KOTA BANDUNG, Humas – National Support for Local Investment Climates (NSLIC) merilis hasil survei tentang daya saing ekonomi Provinsi Gorontalo dan Provinsi Sulawesi Tenggara (Sultra). Salah satu data yang menarik disimak menyangkut ketimpangan antara kepuasan terhadap layanan Perizinan Terpadu Satu Pintu (PTSP) dengan indeks Pengusaha yang merealisasikan investasinya di daerah.
Hasil riset menyebutkan bahwa indeks kepuasan terhadap pelayanan perizinan di PTSP sebesar 6,04 poin untuk Gorontalo dan 6,01 untuk Sulawesi Tenggara. Di sisi lain, indeks pengusaha yang merealisasikan investasinya hanya 3,09 poin untuk Gorontalo dan 4,14 poin untuk Sultra.
Menurut Peneliti dari NSLIC Mukti Asikin hal tersebut bisa dipengaruhi oleh berberapa aspek, salah satunya belum terintegrasinya segala perizinan ke dalam PTSP. Harusnya menurut dia, PTSP sebagai institusi harus juga melibatkan instansi vertikal lain yang dikuatkan oleh regulasi yang terintegrasi.
“Izin itu kan di kantor PTSP, tapi proses izin kan di luar itu. Ngurus segalanya dari A sampai Z kan di luar kantor PTSP, ketika dokumen sudah lengkap baru datang ke PTSP. Di kantornya mungkin sudah lebih baik tapi ketika menyiapkan dokumen banyak urusan dengan banyak instansi,” terang Asikin usai memaparkan Indeks Daya Saing Ekonomi Gorontalo dan Sulawesi Tenggara di Hotel Sheraton, Kota Bandung, Jawa Barat, Kamis (11/7/2019).
Hal berbeda disampaikan oleh Gubernur Gorontalo Rusli Habibie.
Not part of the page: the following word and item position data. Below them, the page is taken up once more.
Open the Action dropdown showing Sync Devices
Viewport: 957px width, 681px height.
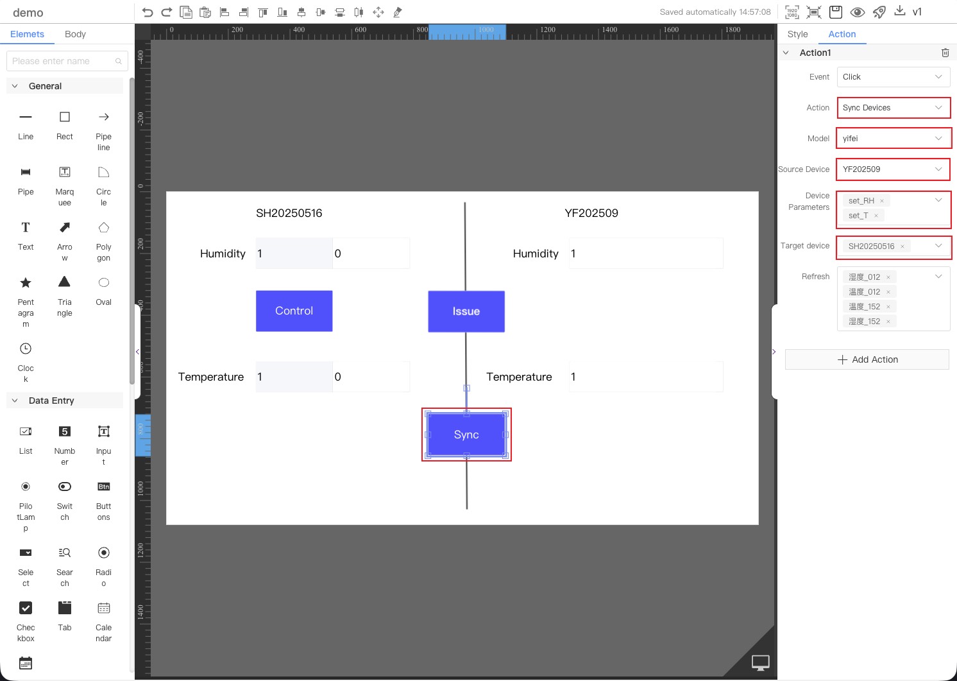[x=893, y=108]
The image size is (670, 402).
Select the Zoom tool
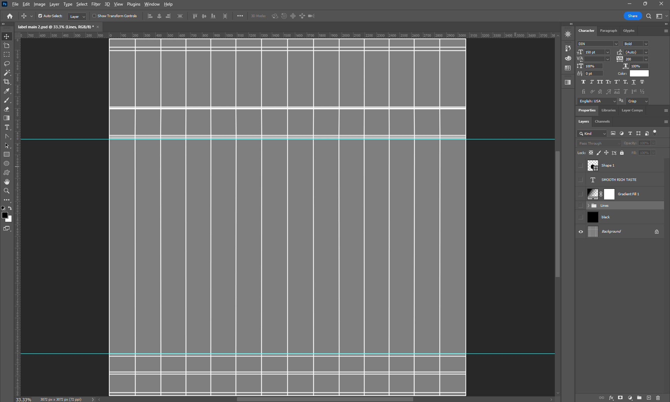tap(7, 191)
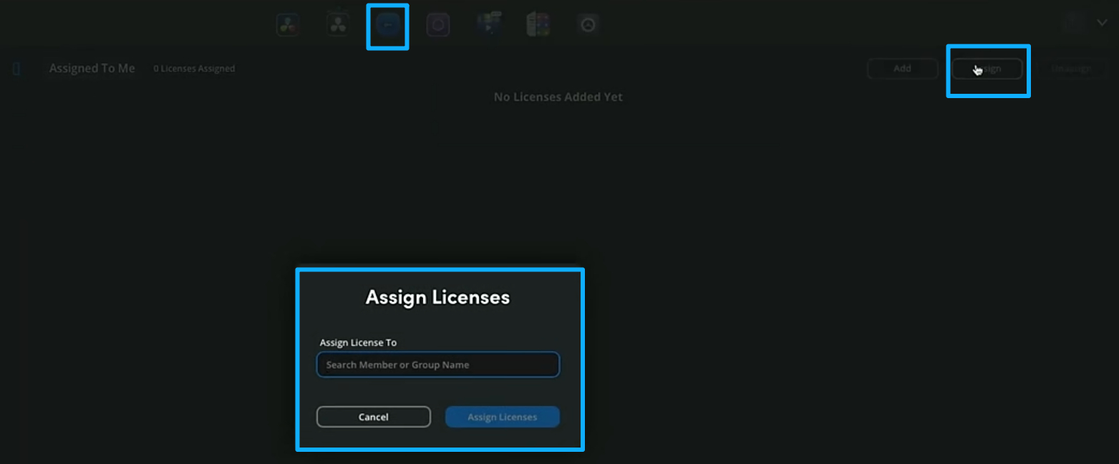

Menurutnya hal itu disebabkan banyaknya izin yang keluar namun hanya dimanfaatkan oleh oknum tertenut untuk diperjualbelikan kepada pihak lain. Akibatnya, izin usaha tanpa progres meski sudah mengantongi izin.
“Contohnya di Kabupaten Gorontalo Utara ada izin pertambangan yang keluar, tapi nggak ada progresnya. Terkesan izin di keluarkan oleh PT A, namun ditenggarai dicarikan si B,” sebut Rusli.
Ia menyebut saat ini ada hampir 70 an IUP (Izin Usaha Pertambangan) yang keluar, termasuk beberapa perkebunan tapi tidak jalan. Hal yang sudah diperingatkan oleh KPK agar segera mengevaluasi pemanfaatan izin yang mandek.
“Ini sudah kita evaluasi, kita sudah surati semua. Perusahaan-perusahaan yang belum CRC, tidak ada progres itu kita evaluasi. Kita tawarkan ke perusahaan lain. Itu yang terjadi, pelayanan cepat tapi begitu keluar izinnya tidak jalan,” pungkasnya.
Ke depannya ia akan membatasi izin yang diajukan oleh perusahaan. Harus ada klausul paling lambat 6 bulan atau satu tahun setelah keluar izinnya perusahaan harus segera memiliki progres. Jika tidak maka otomatis izinnya dicabut.